Kognitive Handwerkskunst: Wie vier Autor*innen die Sinne ihrer Leserschaft ansprechen
In Zeiten globaler Krisen ist die menschliche Vorstellungskraft wichtiger denn je. Um zu verstehen, wie Menschen im digitalen und globalen Zeitalter (von den 1990er Jahren bis heute) auf Textsignale mit mentalen Bildern reagieren, die verschiedene Sinnesmodalitäten kombinieren und so den Eindruck erlebter Erfahrung vermitteln, bringt das Projekt das Wissen von Romanautor*innen mit Erkenntnissen der Literatur- und Naturwissenschaften zusammen.

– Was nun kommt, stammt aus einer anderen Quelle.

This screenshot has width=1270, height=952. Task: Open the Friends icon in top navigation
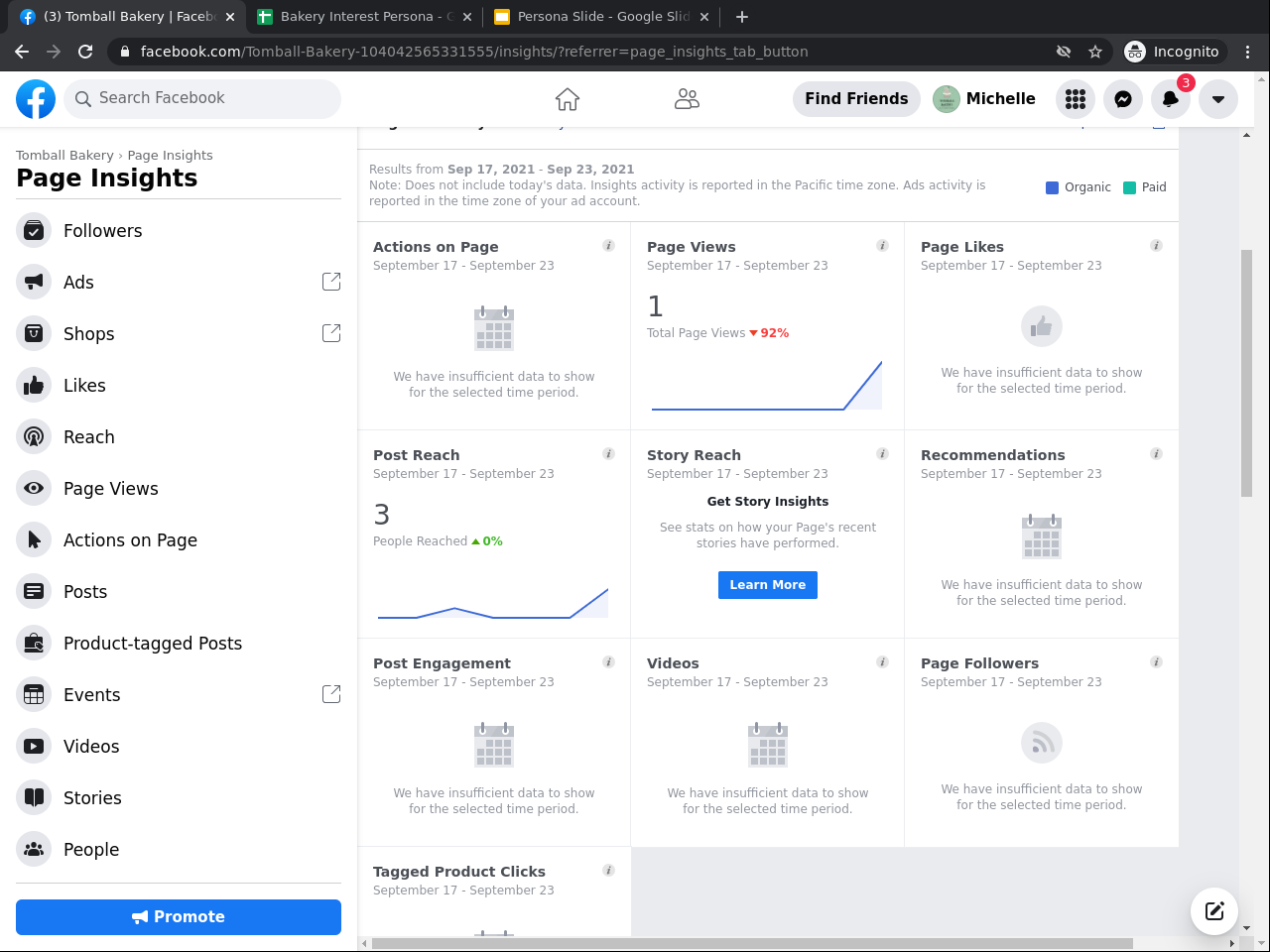tap(687, 99)
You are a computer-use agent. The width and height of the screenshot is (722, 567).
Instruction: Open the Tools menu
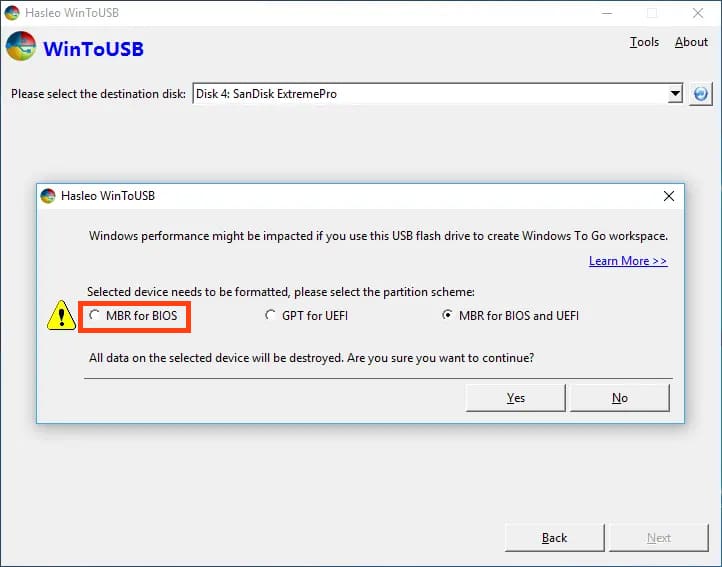pos(644,42)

Wie der Mensch taktile, motorische, auditive, visuelle, olfaktorische und gustatorische Informationen integriert, ist erst in Ansätzen erforscht. Die neurowissenschaftlichen Arbeiten von Simon Lacey, Krish Sathian und Charles Spencer deuten darauf hin, dass die sensorische Integration im neuronalen Verarbeitungsprozess früher auftritt als ursprünglich angenommen. Die Forschung zeigt auch, dass Hirnregionen, von denen man annahm, sie seien für bestimmte Modalitäten wie das Sehen ›reserviert‹, besser als spezialisierte Regionen für bestimmte Funktionen wie die Navigation zu verstehen sind, die gleichzeitig Informationen aus mehreren Modalitäten benötigen. Auch Romanautor*innen, die sich sinnlicher Erinnerungen bedienen, um eine suggestive Sprache zu schaffen, arbeiten mit Bildern, die bereits vermischt sind. Bei den Lesenden wiederum wirken verbale Signale top-down, indem sie an vergangene Sinneseindrücke anknüpfen, die bereits lange mit anderen kombiniert sind. Dennoch können Forschende, die die Kommunikation zwischen den sensorischen und motorischen Systemen des Menschen untersuchen, einiges von Autor*innen lernen, die Expert*innen für die Erzeugung multimodaler Sinnestäuschungen sind. Das Projekt baut auf Forschungen im Bereich der kognitiven Literaturwissenschaft auf, wo Forscherinnen wie Ellen Esrock, Elaine Scarry, G. Gabrielle Starr, Anežka Kuzmičová und Elaine Auyoung Strategien untersucht haben, mit denen Autor*innen das Erleben fiktionaler Welten ermöglichen.
Darstellungen und Verständnis von Sinneseindrücken variieren je nach Zeit und Kultur. Im Projekt wird daher eine vergleichende Lektüre von vier Romanen zeitgenössischer englischsprachiger Autor*innen vorgenommen, die sich durch besonders evokative Beschreibungen von Sinneseindrücken auszeichnen:
- Edwidge Danticat, Atem, Augen, Erinnerungen (1994)
- Arundhati Roy, Der Gott der kleinen Dinge (1997)
- Yvonne Vera, The Stone Virgins (2002)
- Junot Díaz, Das kurze wundersame Leben des Oscar Wao (2007)
Diese Romane erzählen von den Versuchen ihrer Figuren, die Gewalt in Haiti, den USA, Indien, Simbabwe und der Dominikanischen Republik zu überleben. Ihr Erfolg bei Publikum und Kritik ist nicht zuletzt auf die lebendige Schilderung der Gefühle ihrer Figuren zurückzuführen. Die Romane laden die Lesenden dazu ein, diese Gefühle zu simulieren, indem sie eigene Sinneserfahrungen nacherleben und neu kombinieren. Dabei kann handwerklich anspruchsvolle Literatur, die Lesende ermutigt, die Empfindungen ihrer Figuren zu teilen, Forschenden dabei helfen, sich das Innenleben derjenigen vorzustellen, die in der Forschung häufig unterrepräsentiert sind.
Die Untersuchung dieser literarischen Werke folgt dabei diesen Leitfragen:
- Welche Sinnesmodalitäten werden in evokativen Beschreibungen am häufigsten kombiniert?
- Welche verbalen Hinweise auf Sinneseindrücke stimulieren am ehesten andere Sinne und warum?
- Wie variieren die Kombinationen der Sinneseindrücke einzelner Figuren abhängig von deren physischen, sozialen und emotionalen Umständen?
- Welche Sinnesmodalitäten werden überwiegend direkt beschrieben, welche eher durch Metaphern?
- Wie unterscheiden sich Beschreibungen von Sinneseindrücken je nach literarischem Kontext, zum Beispiel in der erzählerischen Exposition, im Dialog, am Anfang oder Ende eines Kapitels?